DESCRIPTION OF THE TASK
Put every line of the records below into a Markdown table with the columns Row and Record line, numbering the rows and leaving out blank lines.

________________

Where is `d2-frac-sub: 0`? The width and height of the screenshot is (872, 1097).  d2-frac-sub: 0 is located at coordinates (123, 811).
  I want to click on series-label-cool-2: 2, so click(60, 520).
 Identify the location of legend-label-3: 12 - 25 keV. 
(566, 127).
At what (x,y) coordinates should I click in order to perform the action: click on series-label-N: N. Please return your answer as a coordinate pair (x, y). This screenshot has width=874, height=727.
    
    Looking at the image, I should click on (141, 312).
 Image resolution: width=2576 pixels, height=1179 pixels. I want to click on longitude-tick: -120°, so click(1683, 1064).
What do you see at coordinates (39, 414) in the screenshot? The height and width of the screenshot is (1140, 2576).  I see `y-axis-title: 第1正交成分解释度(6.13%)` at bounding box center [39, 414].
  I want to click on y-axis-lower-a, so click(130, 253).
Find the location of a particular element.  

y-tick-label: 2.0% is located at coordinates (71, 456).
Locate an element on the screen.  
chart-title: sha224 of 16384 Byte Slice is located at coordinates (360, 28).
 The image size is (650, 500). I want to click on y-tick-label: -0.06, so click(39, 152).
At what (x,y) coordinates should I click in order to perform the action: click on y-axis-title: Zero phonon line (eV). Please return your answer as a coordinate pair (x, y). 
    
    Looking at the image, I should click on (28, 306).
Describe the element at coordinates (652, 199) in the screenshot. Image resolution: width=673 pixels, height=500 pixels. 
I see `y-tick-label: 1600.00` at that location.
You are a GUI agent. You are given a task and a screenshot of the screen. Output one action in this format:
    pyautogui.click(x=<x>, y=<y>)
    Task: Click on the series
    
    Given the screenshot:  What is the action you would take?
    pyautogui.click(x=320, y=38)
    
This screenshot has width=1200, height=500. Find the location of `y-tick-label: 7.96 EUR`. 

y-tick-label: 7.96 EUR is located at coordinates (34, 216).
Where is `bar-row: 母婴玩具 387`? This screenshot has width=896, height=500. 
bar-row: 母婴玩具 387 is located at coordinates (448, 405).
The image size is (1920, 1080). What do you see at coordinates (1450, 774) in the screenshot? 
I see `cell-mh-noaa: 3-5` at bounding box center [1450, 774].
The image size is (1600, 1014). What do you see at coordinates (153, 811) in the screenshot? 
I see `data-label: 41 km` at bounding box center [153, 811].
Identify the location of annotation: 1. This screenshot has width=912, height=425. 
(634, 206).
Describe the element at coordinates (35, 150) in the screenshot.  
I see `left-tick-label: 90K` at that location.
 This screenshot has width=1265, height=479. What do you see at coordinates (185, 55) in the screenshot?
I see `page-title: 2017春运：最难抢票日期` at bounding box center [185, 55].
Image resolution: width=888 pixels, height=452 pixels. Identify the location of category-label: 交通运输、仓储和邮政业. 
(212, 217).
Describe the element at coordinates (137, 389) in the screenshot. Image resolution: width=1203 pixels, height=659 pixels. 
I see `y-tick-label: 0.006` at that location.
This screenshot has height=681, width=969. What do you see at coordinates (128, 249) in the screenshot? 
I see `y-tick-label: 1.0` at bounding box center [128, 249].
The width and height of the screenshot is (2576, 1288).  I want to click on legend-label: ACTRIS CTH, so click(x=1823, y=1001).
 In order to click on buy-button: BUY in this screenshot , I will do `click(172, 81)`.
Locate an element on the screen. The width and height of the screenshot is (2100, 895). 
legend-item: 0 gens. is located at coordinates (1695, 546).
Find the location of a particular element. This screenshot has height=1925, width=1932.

________________

SOLUTION
| Row | Record line |
|---|---|
| 1 | Where is `d2-frac-sub: 0`? The width and height of the screenshot is (872, 1097).  d2-frac-sub: 0 is located at coordinates (123, 811). |
| 2 |   I want to click on series-label-cool-2: 2, so click(60, 520). |
| 3 |  Identify the location of legend-label-3: 12 - 25 keV.  |
| 4 | (566, 127). |
| 5 | At what (x,y) coordinates should I click in order to perform the action: click on series-label-N: N. Please return your answer as a coordinate pair (x, y). This screenshot has width=874, height=727. |
| 6 |     Looking at the image, I should click on (141, 312). |
| 7 |  Image resolution: width=2576 pixels, height=1179 pixels. I want to click on longitude-tick: -120°, so click(1683, 1064). |
| 8 | What do you see at coordinates (39, 414) in the screenshot? The height and width of the screenshot is (1140, 2576).  I see `y-axis-title: 第1正交成分解释度(6.13%)` at bounding box center [39, 414]. |
| 9 |   I want to click on y-axis-lower-a, so click(130, 253). |
| 10 | Find the location of a particular element.   |
| 11 | y-tick-label: 2.0% is located at coordinates (71, 456). |
| 12 | Locate an element on the screen.   |
| 13 | chart-title: sha224 of 16384 Byte Slice is located at coordinates (360, 28). |
| 14 |  The image size is (650, 500). I want to click on y-tick-label: -0.06, so click(39, 152). |
| 15 | At what (x,y) coordinates should I click in order to perform the action: click on y-axis-title: Zero phonon line (eV). Please return your answer as a coordinate pair (x, y).  |
| 16 |     Looking at the image, I should click on (28, 306). |
| 17 | Describe the element at coordinates (652, 199) in the screenshot. Image resolution: width=673 pixels, height=500 pixels.  |
| 18 | I see `y-tick-label: 1600.00` at that location. |
| 19 | You are a GUI agent. You are given a task and a screenshot of the screen. Output one action in this format: |
| 20 |     pyautogui.click(x=<x>, y=<y>) |
| 21 |     Task: Click on the series |
| 22 |     Given the screenshot:  What is the action you would take? |
| 23 |     pyautogui.click(x=320, y=38) |
| 24 | This screenshot has width=1200, height=500. Find the location of `y-tick-label: 7.96 EUR`.  |
| 25 | y-tick-label: 7.96 EUR is located at coordinates (34, 216). |
| 26 | Where is `bar-row: 母婴玩具 387`? This screenshot has width=896, height=500.  |
| 27 | bar-row: 母婴玩具 387 is located at coordinates (448, 405). |
| 28 | The image size is (1920, 1080). What do you see at coordinates (1450, 774) in the screenshot?  |
| 29 | I see `cell-mh-noaa: 3-5` at bounding box center [1450, 774]. |
| 30 | The image size is (1600, 1014). What do you see at coordinates (153, 811) in the screenshot?  |
| 31 | I see `data-label: 41 km` at bounding box center [153, 811]. |
| 32 | Identify the location of annotation: 1. This screenshot has width=912, height=425.  |
| 33 | (634, 206). |
| 34 | Describe the element at coordinates (35, 150) in the screenshot.   |
| 35 | I see `left-tick-label: 90K` at that location. |
| 36 |  This screenshot has width=1265, height=479. What do you see at coordinates (185, 55) in the screenshot? |
| 37 | I see `page-title: 2017春运：最难抢票日期` at bounding box center [185, 55]. |
| 38 | Image resolution: width=888 pixels, height=452 pixels. Identify the location of category-label: 交通运输、仓储和邮政业.  |
| 39 | (212, 217). |
| 40 | Describe the element at coordinates (137, 389) in the screenshot. Image resolution: width=1203 pixels, height=659 pixels.  |
| 41 | I see `y-tick-label: 0.006` at that location. |
| 42 | This screenshot has height=681, width=969. What do you see at coordinates (128, 249) in the screenshot?  |
| 43 | I see `y-tick-label: 1.0` at bounding box center [128, 249]. |
| 44 | The width and height of the screenshot is (2576, 1288).  I want to click on legend-label: ACTRIS CTH, so click(x=1823, y=1001). |
| 45 |  In order to click on buy-button: BUY in this screenshot , I will do `click(172, 81)`. |
| 46 | Locate an element on the screen. The width and height of the screenshot is (2100, 895).  |
| 47 | legend-item: 0 gens. is located at coordinates (1695, 546). |
| 48 | Find the location of a particular element. This screenshot has height=1925, width=1932. |